▶ **Aim**:
Recast the records below as a two-column CSV with the header record_text,answer and one row per record. Put each record's text and its answer in their own quoted fields, replace any line breaks with spaces, and leave out the pictures.

▶ **Data to use**:
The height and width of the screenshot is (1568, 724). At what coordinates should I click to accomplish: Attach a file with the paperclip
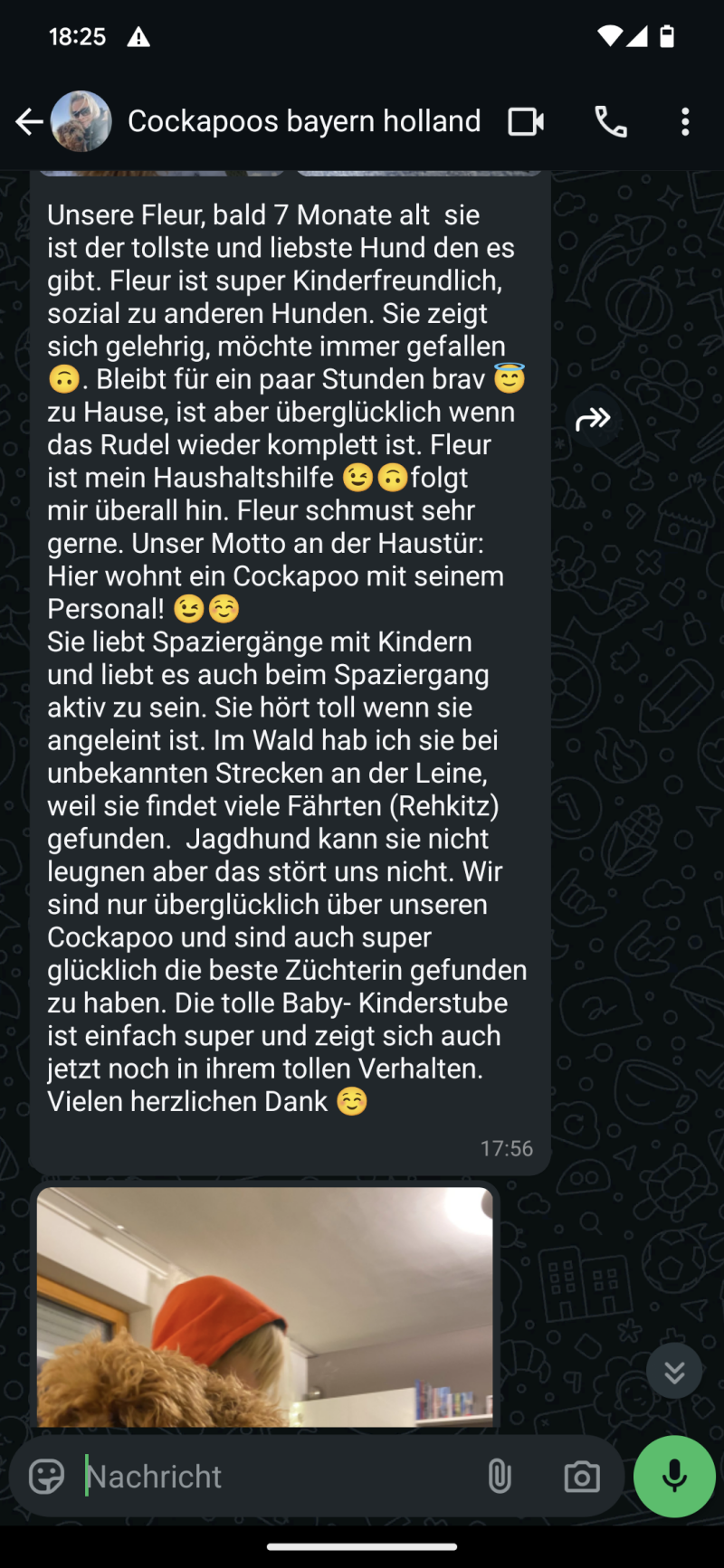point(499,1478)
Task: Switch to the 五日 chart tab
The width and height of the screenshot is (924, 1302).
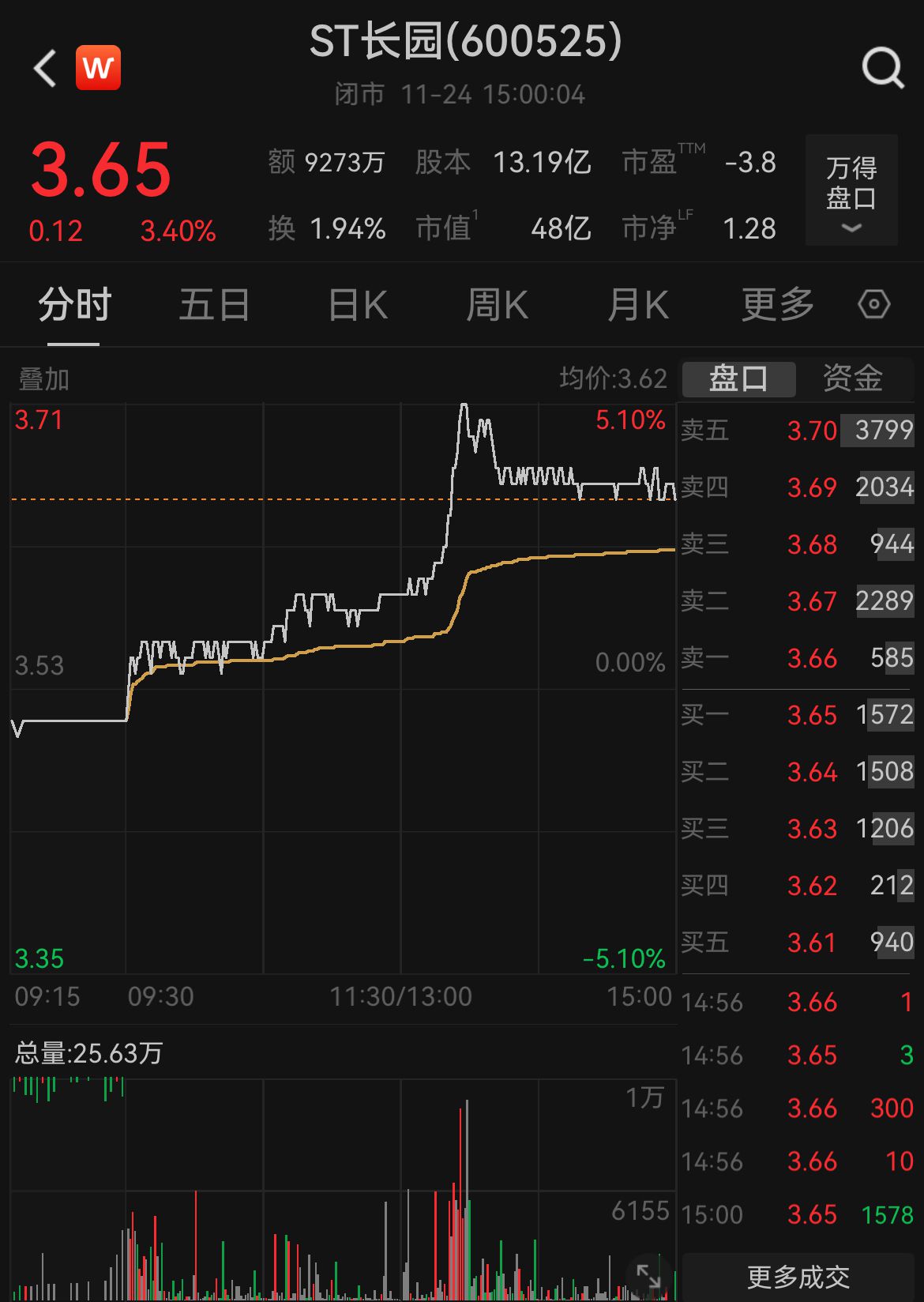Action: point(214,305)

▶ **Exercise output**:
record_text,answer
"The height and width of the screenshot is (1568, 724). At what coordinates should I click to accomplish: Attach a file with the paperclip","point(499,1478)"
"Task: Switch to the 五日 chart tab The width and height of the screenshot is (924, 1302).","Action: point(214,305)"